Dans cette interview, Antoine Tacite, cadre retraité d’EDF archipel Guadeloupe et ancien responsable de l’association Force Ouvrière Consommateur, partage son éclairage sur cette crise et ses répercussions.
Le Courrier de Guadeloupe : Comment une grève d’un des opérateurs de la fourniture d’électricité peut-elle impacter à ce point la population qui n’y est pour rien, alors que lorsque le client est fautif en cas d’impayés la réglementation préconise non pas la coupure du courant mais sa réduction ?
Antoine Tacite : On ne peut opposer le fonctionnement normal de l’entreprise au fonctionnement en période de grève. La grève est un droit dont bénéficient tous les salariés, quel que soit leur secteur d’activité. Dans ce secteur, c’est la direction de l’entreprise qui détermine du qui et du quand, quel secteur à quelle heure, sur quelle durée, sera privé d’électricité.
Il est négocié, lors des mouvements de grève, des baisses de production qui entraînent des délestages sur le réseau. D’où un manque d’énergie qui impose de priver une partie de la clientèle à son accès. À l’heure d’Internet, des SMS et autres technologies d’information, il est regrettable que la clientèle, pour qu’elle s’organise, ne soit pas informée au préalable des coupures qu’elle sera amenée à subir.
En quoi EDF PEI diffère-t-elle de la maison mère EDF ?
Antoine Tacite : EDF PEI est une filiale détenue à 100 % par EDF. Elle est née de la volonté d’EDF de limiter les pertes qu’elle subissait en zone insulaire du fait de la péréquation tarifaire. Cette disposition lui impose de revendre à perte une électricité produite à partir d’énergies fossiles. La sortie de la production d’énergie des comptes d’EDF Guadeloupe avec la création de cette filiale permet désormais à EDF Guadeloupe d’afficher de meilleurs résultats financiers et à EDF maison mère de faire subventionner la production d’énergie électrique dans les Dom et la Corse.
Filialiser l’activité insulaire et créer EDF PEI, c’est profitable pour qui selon vous ? Comment le consommateur peut s’y retrouver ?

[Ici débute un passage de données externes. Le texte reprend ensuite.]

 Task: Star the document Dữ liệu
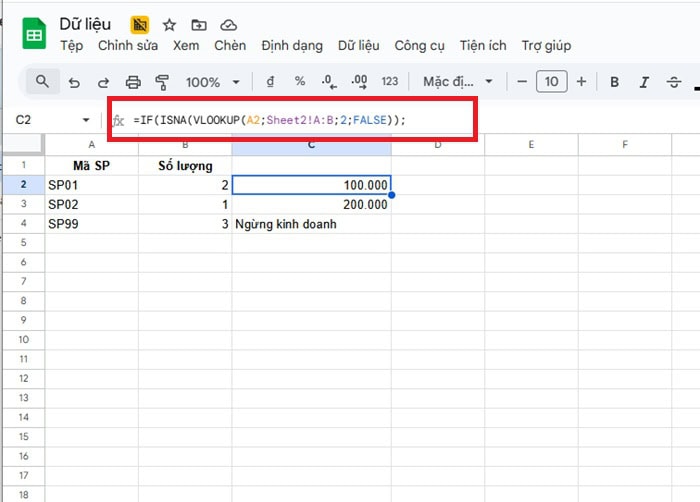click(169, 24)
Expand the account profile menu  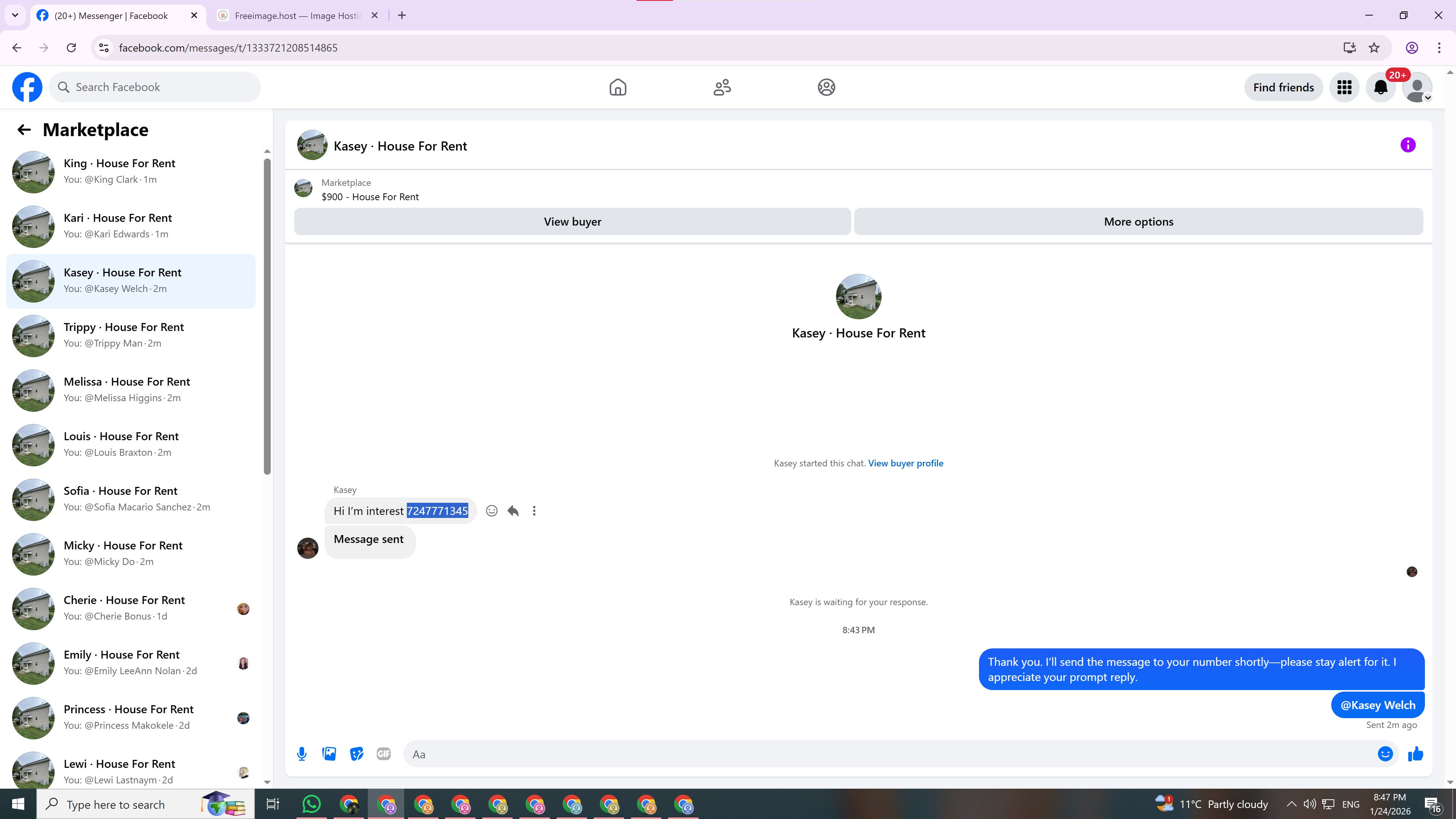point(1417,88)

Antoine Tacite : C’est profitable directement à EDF et à EDF Guadeloupe en tout premier lieu. Et cela, quoi qu’en disent les intéressés, c’était le seul but de la manœuvre. Il aurait été profitable aux consommateurs aussi, si EDF fort de ses meilleurs ratios financiers renforçait sa position en tant que producteur majeur d’énergie dans les Dom et singulièrement en Guadeloupe. On peut par ailleurs à l’avenir, craindre une cession de cette filiale. Car loin de combattre la venue d’acteurs nouveaux, EDF semble le souhaiter, voire l’encourager.
Que dire de la politique énergétique locale ? Est-elle adaptée aux besoins actuels et futurs du territoire ?
Antoine Tacite : La politique énergétique locale n’est pas de la compétence d’EDF. Elle est déterminée et menée par le couple Région/État. Pour répondre à cette question, il faudrait en premier lieu déterminer les réels besoins actuels et futurs du territoire. Faire de la prospective et assurer à la Guadeloupe un développement en cohérence avec son état actuel et sa place dans la région serait souhaitable. Malgré les beaux discours, difficile de dire que c’est le cas.
Avec le recul, certains choix stratégiques dans la gestion de l’énergie en Guadeloupe auraient dû être différents ? Y a-t-il des opportunités manquées ?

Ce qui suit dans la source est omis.